[Dataset entries]
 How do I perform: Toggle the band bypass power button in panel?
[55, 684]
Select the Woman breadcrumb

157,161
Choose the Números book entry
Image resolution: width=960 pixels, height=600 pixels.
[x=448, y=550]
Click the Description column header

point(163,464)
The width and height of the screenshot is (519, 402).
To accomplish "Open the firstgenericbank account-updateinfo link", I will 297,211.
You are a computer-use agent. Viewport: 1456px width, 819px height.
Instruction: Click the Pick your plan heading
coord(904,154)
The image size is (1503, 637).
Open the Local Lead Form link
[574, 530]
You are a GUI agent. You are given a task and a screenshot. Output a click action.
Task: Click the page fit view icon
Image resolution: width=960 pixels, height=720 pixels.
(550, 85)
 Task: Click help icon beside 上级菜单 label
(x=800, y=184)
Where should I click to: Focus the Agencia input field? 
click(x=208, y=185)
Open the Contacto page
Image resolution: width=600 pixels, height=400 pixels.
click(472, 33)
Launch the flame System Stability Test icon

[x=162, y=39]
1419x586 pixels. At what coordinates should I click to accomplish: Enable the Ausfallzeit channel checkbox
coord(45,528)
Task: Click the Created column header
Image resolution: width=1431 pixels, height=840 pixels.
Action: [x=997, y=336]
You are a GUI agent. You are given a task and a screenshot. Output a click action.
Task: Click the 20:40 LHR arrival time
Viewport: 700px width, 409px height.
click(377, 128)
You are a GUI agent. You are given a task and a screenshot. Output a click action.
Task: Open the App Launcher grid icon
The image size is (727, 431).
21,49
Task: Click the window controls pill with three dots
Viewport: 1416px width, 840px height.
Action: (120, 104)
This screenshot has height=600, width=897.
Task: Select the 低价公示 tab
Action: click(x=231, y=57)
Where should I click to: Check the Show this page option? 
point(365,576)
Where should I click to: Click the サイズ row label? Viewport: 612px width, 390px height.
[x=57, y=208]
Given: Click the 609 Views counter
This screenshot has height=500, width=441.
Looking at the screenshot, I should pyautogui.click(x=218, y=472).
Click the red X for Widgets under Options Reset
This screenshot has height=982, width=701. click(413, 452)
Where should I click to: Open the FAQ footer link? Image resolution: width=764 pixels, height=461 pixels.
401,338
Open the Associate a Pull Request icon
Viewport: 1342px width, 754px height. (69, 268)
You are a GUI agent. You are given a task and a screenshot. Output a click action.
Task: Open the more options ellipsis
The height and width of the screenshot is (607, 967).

■ Problem ■
Once more, write out all the data above exactly as given.

■ Your response ■
 How do I perform: Toggle the band bypass power button in panel?
[55, 684]
Select the Woman breadcrumb

157,161
Choose the Números book entry
Image resolution: width=960 pixels, height=600 pixels.
[x=448, y=550]
Click the Description column header

point(163,464)
The width and height of the screenshot is (519, 402).
To accomplish "Open the firstgenericbank account-updateinfo link", I will 297,211.
You are a computer-use agent. Viewport: 1456px width, 819px height.
Instruction: Click the Pick your plan heading
coord(904,154)
The image size is (1503, 637).
Open the Local Lead Form link
[574, 530]
You are a GUI agent. You are given a task and a screenshot. Output a click action.
Task: Click the page fit view icon
Image resolution: width=960 pixels, height=720 pixels.
(550, 85)
 Task: Click help icon beside 上级菜单 label
(x=800, y=184)
Where should I click to: Focus the Agencia input field? 
click(x=208, y=185)
Open the Contacto page
Image resolution: width=600 pixels, height=400 pixels.
click(472, 33)
Launch the flame System Stability Test icon

[x=162, y=39]
1419x586 pixels. At what coordinates should I click to accomplish: Enable the Ausfallzeit channel checkbox
coord(45,528)
Task: Click the Created column header
Image resolution: width=1431 pixels, height=840 pixels.
Action: [x=997, y=336]
You are a GUI agent. You are given a task and a screenshot. Output a click action.
Task: Click the 20:40 LHR arrival time
Viewport: 700px width, 409px height.
click(377, 128)
You are a GUI agent. You are given a task and a screenshot. Output a click action.
Task: Open the App Launcher grid icon
The image size is (727, 431).
21,49
Task: Click the window controls pill with three dots
Viewport: 1416px width, 840px height.
Action: (120, 104)
This screenshot has height=600, width=897.
Task: Select the 低价公示 tab
Action: click(x=231, y=57)
Where should I click to: Check the Show this page option? 
point(365,576)
Where should I click to: Click the サイズ row label? Viewport: 612px width, 390px height.
[x=57, y=208]
Given: Click the 609 Views counter
This screenshot has height=500, width=441.
Looking at the screenshot, I should pyautogui.click(x=218, y=472).
Click the red X for Widgets under Options Reset
This screenshot has height=982, width=701. click(413, 452)
Where should I click to: Open the FAQ footer link? Image resolution: width=764 pixels, height=461 pixels.
401,338
Open the Associate a Pull Request icon
Viewport: 1342px width, 754px height. (69, 268)
You are a GUI agent. You are given a task and a screenshot. Output a click action.
Task: Open the more options ellipsis
The height and width of the screenshot is (607, 967).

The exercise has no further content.